One inevitably thought of her in the act of love emitting florid commedia dell’arte ejaculations; one should not have thought of her in the act of love at all. She thought of little else, and though always submitting to the act, spoke of and desired the spirit of love; yet was unable to attain it.
No one could intrude upon her, because there was no place for intrusion. This inadequacy made her insubordinate—she could not participate in a great love, she could only report it. Since her emotional reactions were without distinction, she had to fall back on the emotions of the past, great loves already lived and related, and over those she seemed to suffer and grow glad.

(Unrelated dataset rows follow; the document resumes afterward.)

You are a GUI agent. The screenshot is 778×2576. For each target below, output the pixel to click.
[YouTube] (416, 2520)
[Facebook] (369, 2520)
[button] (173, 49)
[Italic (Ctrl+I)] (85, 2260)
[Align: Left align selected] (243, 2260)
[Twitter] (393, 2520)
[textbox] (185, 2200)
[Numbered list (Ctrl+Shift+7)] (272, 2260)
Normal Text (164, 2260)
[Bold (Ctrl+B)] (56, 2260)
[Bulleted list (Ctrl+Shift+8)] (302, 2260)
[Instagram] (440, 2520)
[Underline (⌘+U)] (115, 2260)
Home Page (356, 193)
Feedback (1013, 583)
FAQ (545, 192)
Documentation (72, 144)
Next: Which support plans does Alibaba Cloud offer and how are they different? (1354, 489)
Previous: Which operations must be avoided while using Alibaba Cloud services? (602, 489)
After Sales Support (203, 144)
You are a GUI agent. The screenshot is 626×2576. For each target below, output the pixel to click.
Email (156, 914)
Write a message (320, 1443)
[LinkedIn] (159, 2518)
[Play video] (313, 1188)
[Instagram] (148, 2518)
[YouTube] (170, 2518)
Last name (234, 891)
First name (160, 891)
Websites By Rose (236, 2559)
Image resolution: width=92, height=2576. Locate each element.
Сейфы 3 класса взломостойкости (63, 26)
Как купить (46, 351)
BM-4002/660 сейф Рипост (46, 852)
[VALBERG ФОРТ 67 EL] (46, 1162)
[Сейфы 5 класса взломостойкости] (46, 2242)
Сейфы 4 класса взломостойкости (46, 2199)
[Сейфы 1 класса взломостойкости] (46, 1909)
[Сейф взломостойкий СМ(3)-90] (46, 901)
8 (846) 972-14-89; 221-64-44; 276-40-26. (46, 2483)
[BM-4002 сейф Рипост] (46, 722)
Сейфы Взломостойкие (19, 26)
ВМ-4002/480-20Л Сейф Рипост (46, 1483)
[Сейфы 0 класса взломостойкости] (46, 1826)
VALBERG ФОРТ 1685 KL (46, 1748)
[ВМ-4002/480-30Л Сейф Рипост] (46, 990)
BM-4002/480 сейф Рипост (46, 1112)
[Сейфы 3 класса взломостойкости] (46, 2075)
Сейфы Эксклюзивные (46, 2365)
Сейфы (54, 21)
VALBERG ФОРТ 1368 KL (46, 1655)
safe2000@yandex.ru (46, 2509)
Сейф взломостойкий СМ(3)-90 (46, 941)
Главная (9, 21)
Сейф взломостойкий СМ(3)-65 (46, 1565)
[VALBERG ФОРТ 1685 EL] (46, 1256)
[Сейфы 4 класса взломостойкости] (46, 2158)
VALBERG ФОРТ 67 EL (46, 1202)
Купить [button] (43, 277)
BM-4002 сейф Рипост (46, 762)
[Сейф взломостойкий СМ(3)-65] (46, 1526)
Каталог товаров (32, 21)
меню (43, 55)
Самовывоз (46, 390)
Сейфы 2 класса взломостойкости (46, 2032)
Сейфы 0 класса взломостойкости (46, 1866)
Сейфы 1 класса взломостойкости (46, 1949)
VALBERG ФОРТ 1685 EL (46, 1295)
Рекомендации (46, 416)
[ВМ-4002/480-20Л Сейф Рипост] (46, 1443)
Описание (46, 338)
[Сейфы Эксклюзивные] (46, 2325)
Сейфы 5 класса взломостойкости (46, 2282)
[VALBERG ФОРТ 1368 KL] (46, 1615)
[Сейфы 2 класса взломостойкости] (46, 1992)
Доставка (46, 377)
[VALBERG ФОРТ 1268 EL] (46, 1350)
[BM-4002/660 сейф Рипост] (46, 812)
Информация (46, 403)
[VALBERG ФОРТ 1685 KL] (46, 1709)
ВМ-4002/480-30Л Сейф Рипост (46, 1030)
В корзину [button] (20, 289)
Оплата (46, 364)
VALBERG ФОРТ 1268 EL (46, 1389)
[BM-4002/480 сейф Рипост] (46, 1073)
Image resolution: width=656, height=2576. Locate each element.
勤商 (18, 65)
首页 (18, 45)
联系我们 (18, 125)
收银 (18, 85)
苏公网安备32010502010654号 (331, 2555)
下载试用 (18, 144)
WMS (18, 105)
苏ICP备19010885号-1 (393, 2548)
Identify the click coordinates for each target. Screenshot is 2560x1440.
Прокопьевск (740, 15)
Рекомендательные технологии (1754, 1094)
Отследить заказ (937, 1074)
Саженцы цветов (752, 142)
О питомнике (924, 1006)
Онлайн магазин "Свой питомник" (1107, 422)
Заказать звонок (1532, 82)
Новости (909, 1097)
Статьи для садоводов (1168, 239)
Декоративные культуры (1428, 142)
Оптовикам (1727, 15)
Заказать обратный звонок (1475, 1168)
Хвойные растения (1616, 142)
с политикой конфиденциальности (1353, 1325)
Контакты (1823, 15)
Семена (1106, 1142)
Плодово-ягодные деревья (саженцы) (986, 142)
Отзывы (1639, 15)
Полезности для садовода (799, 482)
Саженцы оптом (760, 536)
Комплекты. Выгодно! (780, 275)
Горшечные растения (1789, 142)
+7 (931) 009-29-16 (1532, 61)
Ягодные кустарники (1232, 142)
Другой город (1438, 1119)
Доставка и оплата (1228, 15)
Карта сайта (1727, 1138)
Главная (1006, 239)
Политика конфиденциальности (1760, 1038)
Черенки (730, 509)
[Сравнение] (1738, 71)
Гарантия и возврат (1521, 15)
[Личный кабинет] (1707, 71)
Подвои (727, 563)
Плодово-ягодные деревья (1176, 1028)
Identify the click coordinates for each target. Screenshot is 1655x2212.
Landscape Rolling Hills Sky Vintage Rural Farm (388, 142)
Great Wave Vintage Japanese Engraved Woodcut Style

When she fell in love it was with a perfect fury of accumulated dishonesty; she became instantly a dealer in second-hand and therefore incalculable emotions. As, from the solid archives of usage, she had stolen or appropriated the dignity of speech, so she appropriated the most passionate love that she knew, Nora’s for Robin. She was a ‘squatter’ by instinct.
Jenny knew about Nora immediately; to know Robin ten minutes was to know about Nora. Robin spoke of her in long, rambling, impassioned sentences. It had caught Jenny by the ear—she listened, and both loves seemed to be one and her own. From that moment the catastrophe was inevitable. This was in nineteen hundred and twenty-seven.
At their subsequent engagements, Jenny was always early and Robin late. Perhaps at the Ambassadeurs (Jenny feared meeting Nora). Perhaps dinner in the Bois—(Jenny had the collective income four dead husbands could afford)—Robin would walk in, with the aggressive slide to the foot common to tall people, slurred in its accent by the hipless smoothness of her gait—her hands in her pockets, the trench coat with the belt hanging, scowling and reluctant. Jenny leaning far over the table, Robin far back, her legs thrust under her, to balance the whole backward incline of the body, and Jenny so far forward that she had to catch her small legs in the back rung of the chair, ankle out and toe in, not to pitch forward on the table—thus they presented the two halves of a movement that had, as in sculpture, the beauty and the absurdity of a desire that is in flower but that can have no burgeoning, unable to execute its destiny; a movement that can divulge neither caution nor daring, for the fundamental condition for completion was in neither of them; they were like Greek runners, with lifted feet but without the relief of the final command that would bring the foot down—eternally angry, eternally separated, in a cataleptic frozen gesture of abandon.
The meeting at the opera had not been the first, but Jenny, seeing the doctor in the promenoir, aware of his passion for gossip, knew she had better make it seem so; as a matter of fact she had met Robin a year previously.